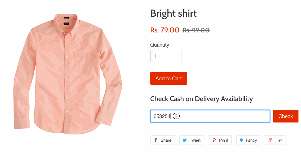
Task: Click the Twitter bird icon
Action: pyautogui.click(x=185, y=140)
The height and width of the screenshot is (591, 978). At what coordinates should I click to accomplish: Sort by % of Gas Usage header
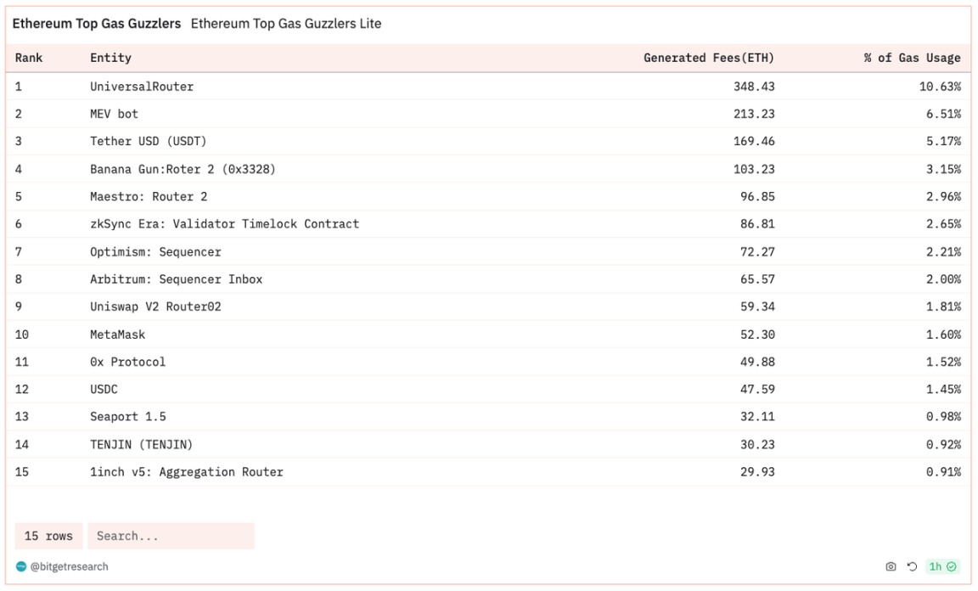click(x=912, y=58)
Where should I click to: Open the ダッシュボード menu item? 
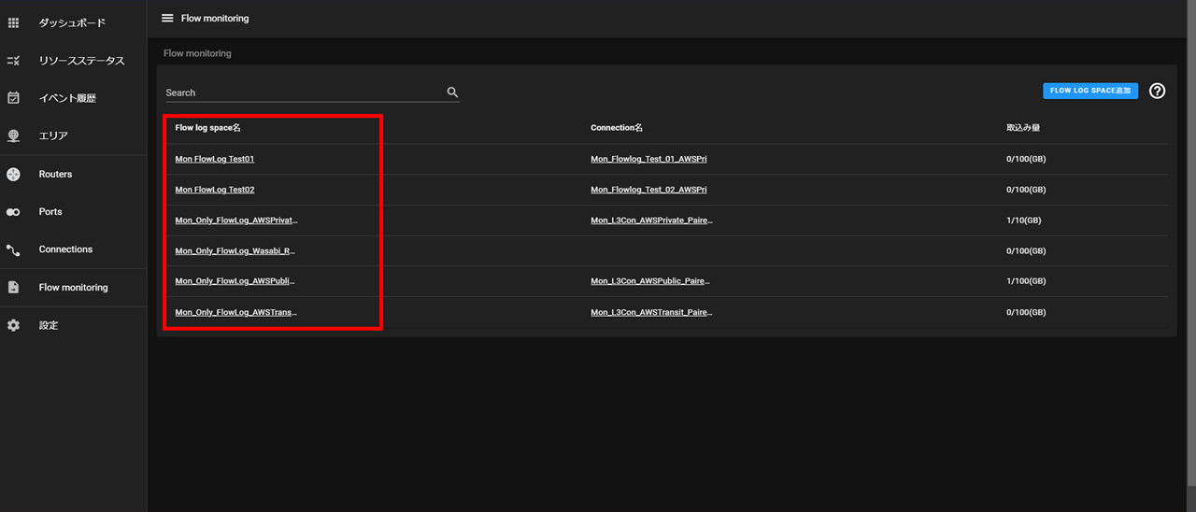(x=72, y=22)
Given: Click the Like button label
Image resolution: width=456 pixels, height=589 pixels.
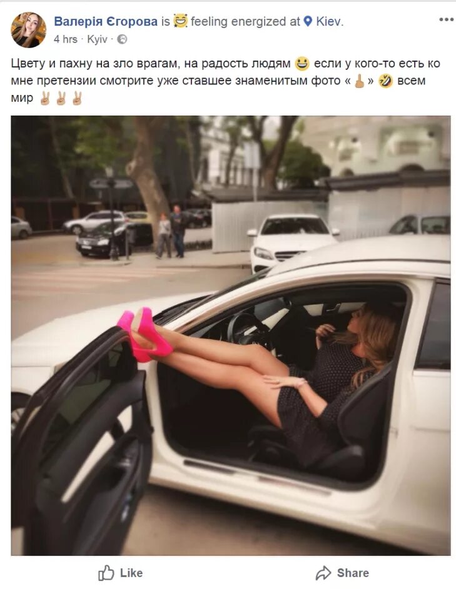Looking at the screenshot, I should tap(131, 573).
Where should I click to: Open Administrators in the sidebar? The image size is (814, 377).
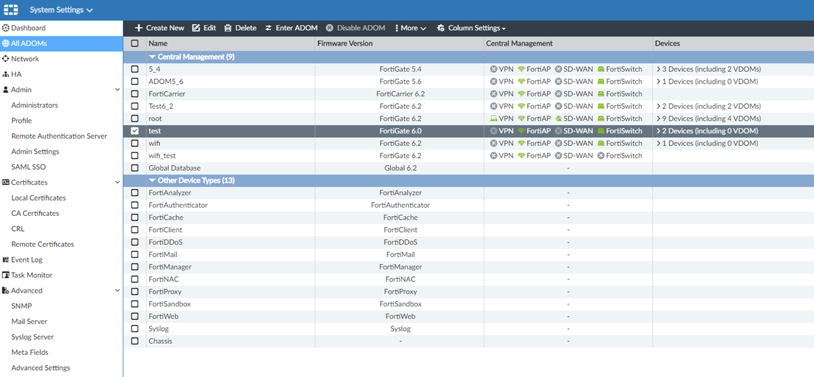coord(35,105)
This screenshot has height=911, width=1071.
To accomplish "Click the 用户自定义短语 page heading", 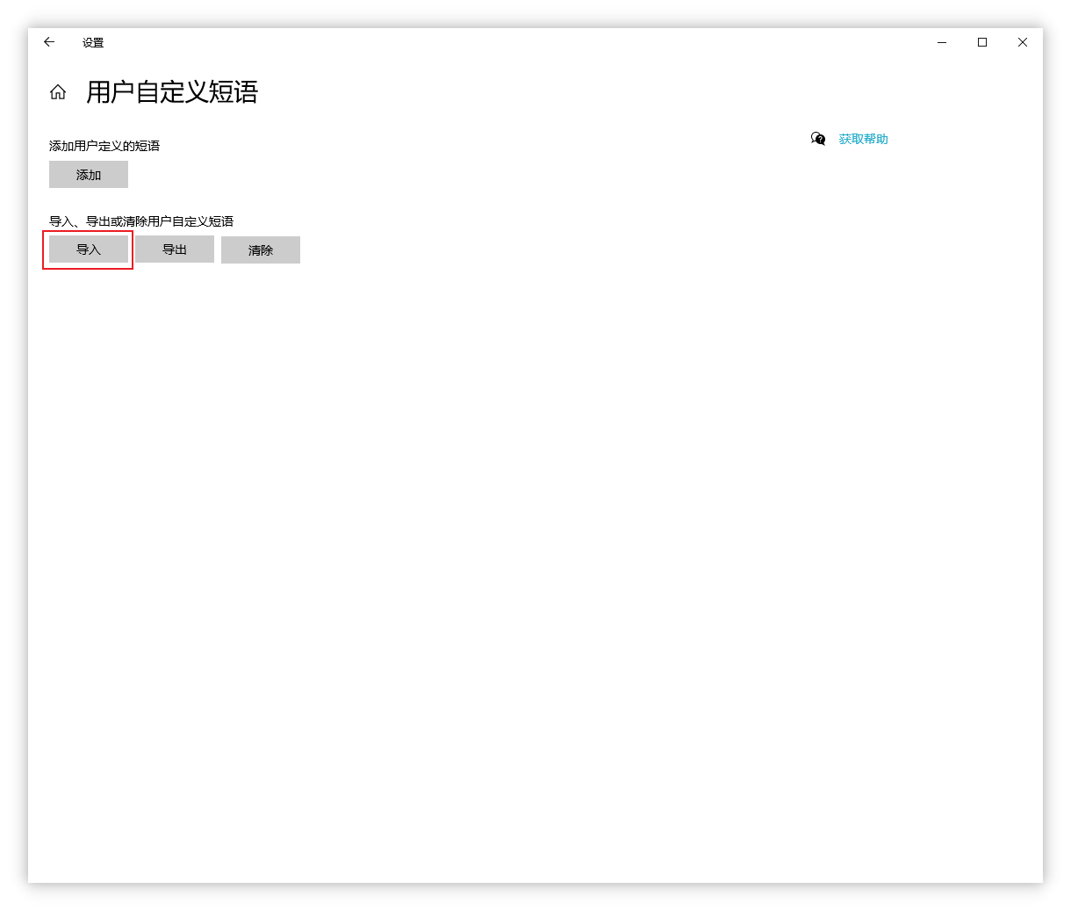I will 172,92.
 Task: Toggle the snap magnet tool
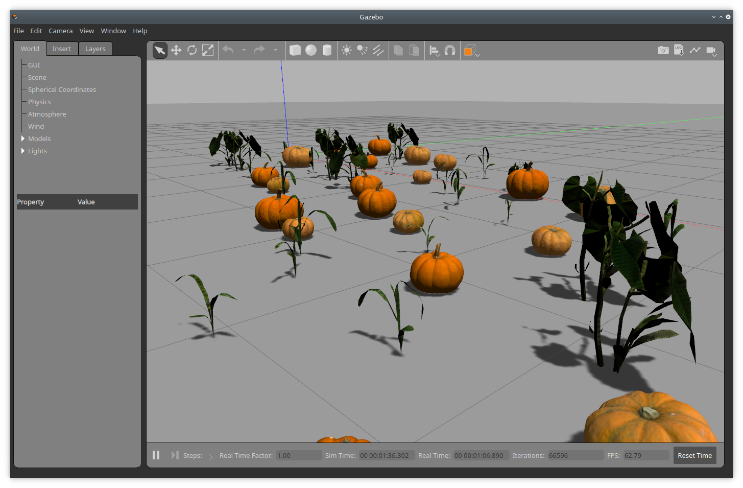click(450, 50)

───

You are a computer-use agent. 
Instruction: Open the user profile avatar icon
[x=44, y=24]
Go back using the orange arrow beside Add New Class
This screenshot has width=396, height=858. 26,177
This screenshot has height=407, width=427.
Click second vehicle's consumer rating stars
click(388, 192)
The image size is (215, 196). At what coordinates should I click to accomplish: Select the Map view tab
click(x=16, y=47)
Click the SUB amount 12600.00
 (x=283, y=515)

───

WORK TO BE COMPLETED: Extract each line from the entries above that contains the string "height". Case counts.

ANSWER IN FULL:
The height and width of the screenshot is (591, 978). At what coordinates should I click to accomplish: Sort by % of Gas Usage header
Image resolution: width=456 pixels, height=589 pixels.
This screenshot has height=911, width=1071.
This screenshot has width=396, height=858. 26,177
This screenshot has height=407, width=427.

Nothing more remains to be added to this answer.